LA MOBILITÀ MILITARE
La presenza di Stoltenberg alla riunione odierna è servita a certificare che la Difesa europea procede come complementare alla Nato. Oltre le consuete dichiarazioni, a dimostrarlo è arrivata l’approvazione del Consiglio dell’Ue per l’invito a Usa, Canada e Norvegia ad aderire al progetto Pesco “Military Mobility”, che segue la richiesta dei tre Paesi. È l’unico tra i 47 programmi Pesco già avviati a vedere la partecipazione di ben 25 Paesi, cioè tutti quelli che hanno aderito alla Pesco stessa. A guida olandese, punta a semplificare e standardizzare le procedure per i trasporti militare all’interno dei confini europei. Si tratta di snellire le procedure burocratiche per i passaggi lungo tutte le linee di comunicazione, ma anche di verificare l’adeguatezza delle infrastrutture. Evidentemente, il tema interessa la Nato, intenzionata a migliorare la capacità di proiezione delle forze in Europa.
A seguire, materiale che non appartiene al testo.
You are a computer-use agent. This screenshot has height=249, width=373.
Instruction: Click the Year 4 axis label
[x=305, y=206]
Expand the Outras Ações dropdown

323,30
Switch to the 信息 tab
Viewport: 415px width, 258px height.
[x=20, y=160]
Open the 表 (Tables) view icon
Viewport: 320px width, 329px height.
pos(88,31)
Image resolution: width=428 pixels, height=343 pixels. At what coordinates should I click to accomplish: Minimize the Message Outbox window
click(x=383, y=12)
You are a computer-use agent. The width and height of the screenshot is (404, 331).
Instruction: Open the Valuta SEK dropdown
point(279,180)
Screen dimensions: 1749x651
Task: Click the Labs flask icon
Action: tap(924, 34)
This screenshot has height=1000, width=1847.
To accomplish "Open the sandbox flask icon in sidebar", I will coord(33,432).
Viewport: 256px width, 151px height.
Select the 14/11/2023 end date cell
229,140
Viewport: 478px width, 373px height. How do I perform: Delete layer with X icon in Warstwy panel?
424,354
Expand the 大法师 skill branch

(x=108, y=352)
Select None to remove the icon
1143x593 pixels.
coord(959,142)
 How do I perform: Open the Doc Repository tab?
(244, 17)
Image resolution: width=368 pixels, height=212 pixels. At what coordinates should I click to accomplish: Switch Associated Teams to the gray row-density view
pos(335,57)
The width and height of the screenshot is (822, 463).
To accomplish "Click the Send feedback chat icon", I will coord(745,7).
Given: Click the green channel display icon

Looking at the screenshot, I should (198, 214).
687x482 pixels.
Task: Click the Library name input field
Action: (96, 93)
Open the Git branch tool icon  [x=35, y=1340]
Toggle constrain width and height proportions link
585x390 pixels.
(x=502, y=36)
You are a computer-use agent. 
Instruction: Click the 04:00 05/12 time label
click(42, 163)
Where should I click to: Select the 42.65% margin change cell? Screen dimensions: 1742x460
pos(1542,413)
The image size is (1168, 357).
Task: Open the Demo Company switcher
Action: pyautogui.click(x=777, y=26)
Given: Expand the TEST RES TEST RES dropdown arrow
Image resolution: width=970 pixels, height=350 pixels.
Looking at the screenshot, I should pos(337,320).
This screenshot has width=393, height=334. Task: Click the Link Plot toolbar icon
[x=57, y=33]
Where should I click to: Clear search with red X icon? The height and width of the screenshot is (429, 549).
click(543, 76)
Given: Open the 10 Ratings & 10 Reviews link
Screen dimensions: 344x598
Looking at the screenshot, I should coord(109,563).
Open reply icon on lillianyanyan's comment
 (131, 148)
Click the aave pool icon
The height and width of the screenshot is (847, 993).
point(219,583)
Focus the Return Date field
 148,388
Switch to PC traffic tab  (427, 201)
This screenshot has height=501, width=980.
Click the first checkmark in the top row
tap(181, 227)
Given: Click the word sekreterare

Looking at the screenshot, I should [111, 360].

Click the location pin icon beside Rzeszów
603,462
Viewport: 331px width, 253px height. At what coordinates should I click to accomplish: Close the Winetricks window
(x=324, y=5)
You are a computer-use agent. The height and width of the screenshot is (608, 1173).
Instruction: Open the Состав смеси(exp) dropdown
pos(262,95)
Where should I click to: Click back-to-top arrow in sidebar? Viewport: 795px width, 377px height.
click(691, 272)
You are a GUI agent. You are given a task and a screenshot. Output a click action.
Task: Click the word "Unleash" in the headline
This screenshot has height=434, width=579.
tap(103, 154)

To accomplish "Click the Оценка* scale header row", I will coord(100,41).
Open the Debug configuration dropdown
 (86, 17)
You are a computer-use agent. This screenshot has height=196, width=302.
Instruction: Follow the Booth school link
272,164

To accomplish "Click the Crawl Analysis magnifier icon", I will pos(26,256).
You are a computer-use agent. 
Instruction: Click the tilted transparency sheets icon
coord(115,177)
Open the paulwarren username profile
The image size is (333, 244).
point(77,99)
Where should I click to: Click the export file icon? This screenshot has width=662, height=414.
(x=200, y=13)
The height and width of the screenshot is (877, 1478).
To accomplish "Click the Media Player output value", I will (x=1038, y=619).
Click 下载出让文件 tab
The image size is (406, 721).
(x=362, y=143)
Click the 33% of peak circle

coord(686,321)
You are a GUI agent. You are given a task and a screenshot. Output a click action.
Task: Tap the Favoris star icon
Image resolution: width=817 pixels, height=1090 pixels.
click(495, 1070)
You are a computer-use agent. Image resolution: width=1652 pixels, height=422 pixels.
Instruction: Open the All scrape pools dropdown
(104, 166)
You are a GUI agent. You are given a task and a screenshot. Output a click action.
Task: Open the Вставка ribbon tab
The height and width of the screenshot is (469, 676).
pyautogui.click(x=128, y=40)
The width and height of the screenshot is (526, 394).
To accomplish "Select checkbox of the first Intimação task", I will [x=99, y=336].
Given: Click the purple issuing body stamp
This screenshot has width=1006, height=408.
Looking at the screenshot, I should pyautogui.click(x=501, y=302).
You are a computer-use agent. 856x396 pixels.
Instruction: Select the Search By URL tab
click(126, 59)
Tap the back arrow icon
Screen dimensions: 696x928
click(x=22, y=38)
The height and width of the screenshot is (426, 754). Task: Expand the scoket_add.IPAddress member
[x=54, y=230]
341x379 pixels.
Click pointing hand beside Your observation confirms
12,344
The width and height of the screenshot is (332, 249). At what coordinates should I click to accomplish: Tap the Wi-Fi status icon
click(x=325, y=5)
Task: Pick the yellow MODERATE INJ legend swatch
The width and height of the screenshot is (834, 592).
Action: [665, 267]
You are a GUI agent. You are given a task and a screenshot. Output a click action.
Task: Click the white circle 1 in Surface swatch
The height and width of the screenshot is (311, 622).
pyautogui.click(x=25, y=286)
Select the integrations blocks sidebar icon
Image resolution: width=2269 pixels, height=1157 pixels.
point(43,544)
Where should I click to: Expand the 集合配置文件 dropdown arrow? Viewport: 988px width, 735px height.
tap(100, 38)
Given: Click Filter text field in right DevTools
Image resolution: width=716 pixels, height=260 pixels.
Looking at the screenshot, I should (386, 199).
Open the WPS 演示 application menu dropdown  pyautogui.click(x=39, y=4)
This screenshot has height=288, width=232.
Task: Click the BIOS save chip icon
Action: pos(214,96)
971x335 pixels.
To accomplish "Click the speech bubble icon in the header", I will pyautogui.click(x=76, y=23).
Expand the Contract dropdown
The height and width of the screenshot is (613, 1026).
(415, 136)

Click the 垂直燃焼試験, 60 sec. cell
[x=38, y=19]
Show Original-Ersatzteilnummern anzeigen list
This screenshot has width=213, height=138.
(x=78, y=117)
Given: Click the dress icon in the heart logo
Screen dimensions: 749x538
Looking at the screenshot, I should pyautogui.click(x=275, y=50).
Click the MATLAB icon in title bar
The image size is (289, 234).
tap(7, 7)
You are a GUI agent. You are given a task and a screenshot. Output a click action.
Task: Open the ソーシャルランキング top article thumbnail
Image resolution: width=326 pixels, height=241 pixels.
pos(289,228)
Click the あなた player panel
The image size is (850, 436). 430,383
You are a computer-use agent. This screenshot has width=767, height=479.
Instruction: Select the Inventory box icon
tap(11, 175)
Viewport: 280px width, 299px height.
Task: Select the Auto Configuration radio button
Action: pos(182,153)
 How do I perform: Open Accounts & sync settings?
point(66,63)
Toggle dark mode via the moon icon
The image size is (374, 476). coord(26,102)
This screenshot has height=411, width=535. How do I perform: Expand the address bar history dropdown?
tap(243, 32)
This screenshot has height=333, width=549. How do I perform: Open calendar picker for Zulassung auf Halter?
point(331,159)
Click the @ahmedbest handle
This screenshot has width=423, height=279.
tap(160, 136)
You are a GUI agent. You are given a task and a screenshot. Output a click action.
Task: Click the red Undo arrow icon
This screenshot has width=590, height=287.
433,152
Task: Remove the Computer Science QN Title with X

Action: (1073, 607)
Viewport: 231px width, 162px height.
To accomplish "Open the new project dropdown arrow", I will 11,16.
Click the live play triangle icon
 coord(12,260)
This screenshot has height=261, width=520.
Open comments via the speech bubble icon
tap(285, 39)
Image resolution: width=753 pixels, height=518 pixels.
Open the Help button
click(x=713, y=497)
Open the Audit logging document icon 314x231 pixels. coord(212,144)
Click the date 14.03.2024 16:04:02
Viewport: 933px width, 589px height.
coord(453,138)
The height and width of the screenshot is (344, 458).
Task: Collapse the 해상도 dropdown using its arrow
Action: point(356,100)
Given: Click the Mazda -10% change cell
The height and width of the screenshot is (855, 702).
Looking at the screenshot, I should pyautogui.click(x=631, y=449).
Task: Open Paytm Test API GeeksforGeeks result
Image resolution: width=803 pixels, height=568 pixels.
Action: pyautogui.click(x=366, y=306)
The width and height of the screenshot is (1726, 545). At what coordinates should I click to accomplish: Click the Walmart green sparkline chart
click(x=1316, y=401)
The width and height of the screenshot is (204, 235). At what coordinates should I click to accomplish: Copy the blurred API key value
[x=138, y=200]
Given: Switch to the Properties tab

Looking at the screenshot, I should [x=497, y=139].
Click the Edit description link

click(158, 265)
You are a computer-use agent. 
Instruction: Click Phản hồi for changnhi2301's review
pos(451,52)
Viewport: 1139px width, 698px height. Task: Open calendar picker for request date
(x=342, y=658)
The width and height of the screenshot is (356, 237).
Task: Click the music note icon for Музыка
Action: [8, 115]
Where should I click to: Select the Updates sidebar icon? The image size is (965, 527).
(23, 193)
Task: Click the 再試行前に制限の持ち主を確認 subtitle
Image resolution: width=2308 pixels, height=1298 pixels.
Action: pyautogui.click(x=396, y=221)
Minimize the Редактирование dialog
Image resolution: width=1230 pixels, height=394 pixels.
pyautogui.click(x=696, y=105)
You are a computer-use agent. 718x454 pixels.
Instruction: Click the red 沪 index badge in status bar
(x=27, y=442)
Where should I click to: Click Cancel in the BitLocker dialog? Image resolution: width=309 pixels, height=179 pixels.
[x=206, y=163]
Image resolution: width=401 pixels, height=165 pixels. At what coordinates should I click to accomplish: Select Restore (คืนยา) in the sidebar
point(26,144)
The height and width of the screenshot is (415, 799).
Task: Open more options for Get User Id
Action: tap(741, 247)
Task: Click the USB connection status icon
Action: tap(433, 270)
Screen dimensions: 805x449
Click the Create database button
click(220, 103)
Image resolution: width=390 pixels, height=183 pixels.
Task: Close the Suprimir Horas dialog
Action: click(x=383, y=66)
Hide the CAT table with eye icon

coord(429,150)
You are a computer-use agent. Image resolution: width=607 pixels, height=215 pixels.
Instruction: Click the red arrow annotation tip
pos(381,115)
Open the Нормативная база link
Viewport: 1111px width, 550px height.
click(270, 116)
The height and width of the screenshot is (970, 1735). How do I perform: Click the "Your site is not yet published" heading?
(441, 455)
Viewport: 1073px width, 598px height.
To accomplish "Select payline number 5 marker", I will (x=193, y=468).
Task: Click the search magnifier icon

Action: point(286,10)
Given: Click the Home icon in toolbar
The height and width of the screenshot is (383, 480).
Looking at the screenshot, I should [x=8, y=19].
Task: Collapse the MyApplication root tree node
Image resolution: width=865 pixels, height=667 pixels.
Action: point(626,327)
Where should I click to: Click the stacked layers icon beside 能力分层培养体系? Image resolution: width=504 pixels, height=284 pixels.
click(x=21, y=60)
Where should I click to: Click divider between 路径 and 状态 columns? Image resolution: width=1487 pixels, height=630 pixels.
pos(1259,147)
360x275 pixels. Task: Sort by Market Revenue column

Lo scorso novembre, la prima edizione della revisione coordinata annuale sulla difesa (Card) dell’Ue, collocava la mobilità militare tra le “sei capacità cruciali”, insieme a velivoli del futuro e carri armati di nuova generazione. Come loro, anche la “military mobility” è ritenuta “di forte impatto”.
UNA “CAPACITÀ CRUCIALE”
Lo è da tempo, tanto che la Commissione aveva proposto (ormai nel lontano 2018) ben 6,5 miliardi di euro per lo strumento della “Connecting Europe Facility”, nell’ambito del bilancio settennale 2021-2027. Poi, i vari negoziati al Consiglio europeo, l’hanno portata a 1,5 miliardi. A consentire l’ingresso di Usa, Canada e Norvegia c’è il regolamento approvato a inizio novembre dal Consiglio dell’Ue. Consente la partecipazione “eccezionale” ai progetti Pesco per Paesi esterni all’Unione. Lo possono fare “su invito”, stante il rispetto di alcune condizioni “legali, politiche e sostanziali”. Quelle politiche riguardano soprattutto la condivisione dei principi dell’Ue e della piena convergenza agli interessi di sicurezza e difesa dell’Unione e degli Stati membri. Quelle sostanziali parlano di “fornire un valore aggiunto al progetto” in termini expertise tecnico o capacità in più, incluso supporto operativo o finanziario. Gli aspetti legali riguardano invece la necessità di un accordo sulla sicurezza delle informazioni che lo Stato terzo deve avere con l’Ue (e con l’Agenzia europea per la Difesa, Eda, se coinvolta). Nonostante la complessità delle procedure, per la “mobilità militare non dovrebbero esserci particolari problemi”, soprattutto considerando che l’argomento è da anni al centro di approfondimenti in seno alla Nato tra Paesi europei e Stati Uniti.